The job paid $2k more than my position at Viking-Penguin, which was nice but not life-changing. My roommate and I decided to move to Brooklyn, where we could afford a decent place to live. We rented a two-bedroom apartment in Carroll Park, an Italian neighborhood, though our place was on the wrong side of the Brooklyn-Queens Expressway, which means we were near junkyards and warehouses that did some kind of business at 2 AM with big guys in track suits. Since we were on the top floor, sometimes we’d climb the fire escape and eat a pizza on the roof, which faced the docks.
The building was described to us as “pre-war.” I assumed that meant WWII. It meant Civil War. Brooklyn is one of the oldest towns in America, and unlike Dallas, they never tear anything down. That meant the five flights of stairs I took every day were only slightly wider than my shoulders. If someone was coming down while you were going up, you’d have to pause on a landing and let them pass, like trucks on a mountain road.
The commute to and from Brooklyn was brutal. I didn’t realize what a difference it made being able to walk 25 blocks to work, or take a bus and see daylight, compared to being in a fetid subway system for an hour or more, each way, patrolled by beggars and gang members. New York subway tunnels smell like orange peels and urine, and periodically catch fire (minor trash fires, ignited by the third rail) which adds a special tinge to the funk.

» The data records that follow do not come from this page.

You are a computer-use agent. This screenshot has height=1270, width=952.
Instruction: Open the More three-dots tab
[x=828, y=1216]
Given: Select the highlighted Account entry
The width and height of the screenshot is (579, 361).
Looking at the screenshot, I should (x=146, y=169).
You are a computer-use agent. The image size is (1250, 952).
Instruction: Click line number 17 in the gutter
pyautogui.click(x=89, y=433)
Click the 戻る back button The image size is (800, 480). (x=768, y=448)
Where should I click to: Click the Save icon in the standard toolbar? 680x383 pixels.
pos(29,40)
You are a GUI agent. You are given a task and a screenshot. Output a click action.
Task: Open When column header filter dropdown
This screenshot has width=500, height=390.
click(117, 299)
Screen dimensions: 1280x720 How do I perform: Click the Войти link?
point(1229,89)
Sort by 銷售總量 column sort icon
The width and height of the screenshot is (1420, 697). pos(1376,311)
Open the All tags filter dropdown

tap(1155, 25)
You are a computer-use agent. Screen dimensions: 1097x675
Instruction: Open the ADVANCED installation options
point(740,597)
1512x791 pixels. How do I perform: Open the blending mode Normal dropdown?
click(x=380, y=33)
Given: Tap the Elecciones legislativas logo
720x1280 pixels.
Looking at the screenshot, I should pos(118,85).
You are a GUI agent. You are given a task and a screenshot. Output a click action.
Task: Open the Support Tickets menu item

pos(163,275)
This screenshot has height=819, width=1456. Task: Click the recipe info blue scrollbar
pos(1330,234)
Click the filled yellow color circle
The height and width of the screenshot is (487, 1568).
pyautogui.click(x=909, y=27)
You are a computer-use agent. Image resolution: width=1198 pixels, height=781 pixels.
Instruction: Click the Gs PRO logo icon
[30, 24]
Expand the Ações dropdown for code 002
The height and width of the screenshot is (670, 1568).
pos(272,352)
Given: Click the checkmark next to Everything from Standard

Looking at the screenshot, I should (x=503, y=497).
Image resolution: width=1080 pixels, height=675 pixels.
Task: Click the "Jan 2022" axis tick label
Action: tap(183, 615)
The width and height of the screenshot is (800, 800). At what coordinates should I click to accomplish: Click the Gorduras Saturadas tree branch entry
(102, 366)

I started wandering around mid-town after work, instead of going home, then bar-crawling up the Upper West Side again.
Once I crashed a party at Columbia University. I still had my college ID in my wallet for some reason, and acted like I was visiting. I met a beautiful girl at a party and danced with her for an hour. Once we got outside, I realized she didn’t speak English. (She was French.)
She was the one bright spot in my life. Work turned out to be the same boring drudgery as the previous job, though in this case it had more to do with making lunch appointments at fancy restaurants and making coffee than filing. Still, I could hang on till quitting time because we’d go walk through Central Park or see a museum, she’d teach me some French and I’d teach her some English, and we’d do the things boys and girls do.
My roommate gave up on New York before I did. He went back to college to get a Masters in Avoiding Life for Another Three Years. I was jealous.
I had to move in with two other guys to afford rent, and they were assholes.
The woman who worked next to me, a fellow assistant, took all her meds and jumped off the George Washington Bridge. I knew she was sad, and that she didn’t talk to her family in the Midwest anymore, so it wasn’t a knockout punch, but it was a sock to the gut.
My girlfriend went back to France. That laid me out cold.
I started showing up to work late, taking long lunches, mentally checking out. I was in a fog. My boss said it wasn’t working out, and he was right. I didn’t want my job because I didn’t want his job or anyone’s inbetween.
I’d gotten to know one of the senior editors, and with 20 years experience and several big books under his direction, he made about the same salary as an experienced high school teacher, which is why he commuted from Connecticut. He guided me through editing my first and only book, and I thanked him for it. But the truth was, I didn’t want to be in that city any longer. I’d found publishing to be nothing more than paper-pushing in a tiny, crappy office, then going home to a tiny, crappy apartment (or avoiding it through drink). And though there were 8 million souls on that island, I found it terribly difficult to get to know anyone. I hadn’t appreciated how friendly Texas and California were until I lived in New York. It is a well-populated, but lonely place.
I got to be editor for one book, which still sits on my shelf. I look at it sometimes, and think back to my horrible introductory experience to the workforce. How much of it was my fault? How much can I put on others, or circumstances?
At 47, I realize it doesn’t matter. Blame is not a productive game. Only understanding is.
What I understand is that a young, naive man tried New York and hated it. He wasn’t inherently lazy, but he did become a bad employee because he was ill-suited to the work, he was underpaid for the cost of living in that location, and the culture of the location didn’t fit with his personality.
I forgive me for failing in New York.
I’m tearing up as I write this. That’s the purpose of these two blog posts. I needed to forgive myself for my failings, and with all my introspection and analysis, I hadn’t done that since leaving New York in the fall of 1989.
Understanding is good, but forgiveness is the most powerful thing in the universe.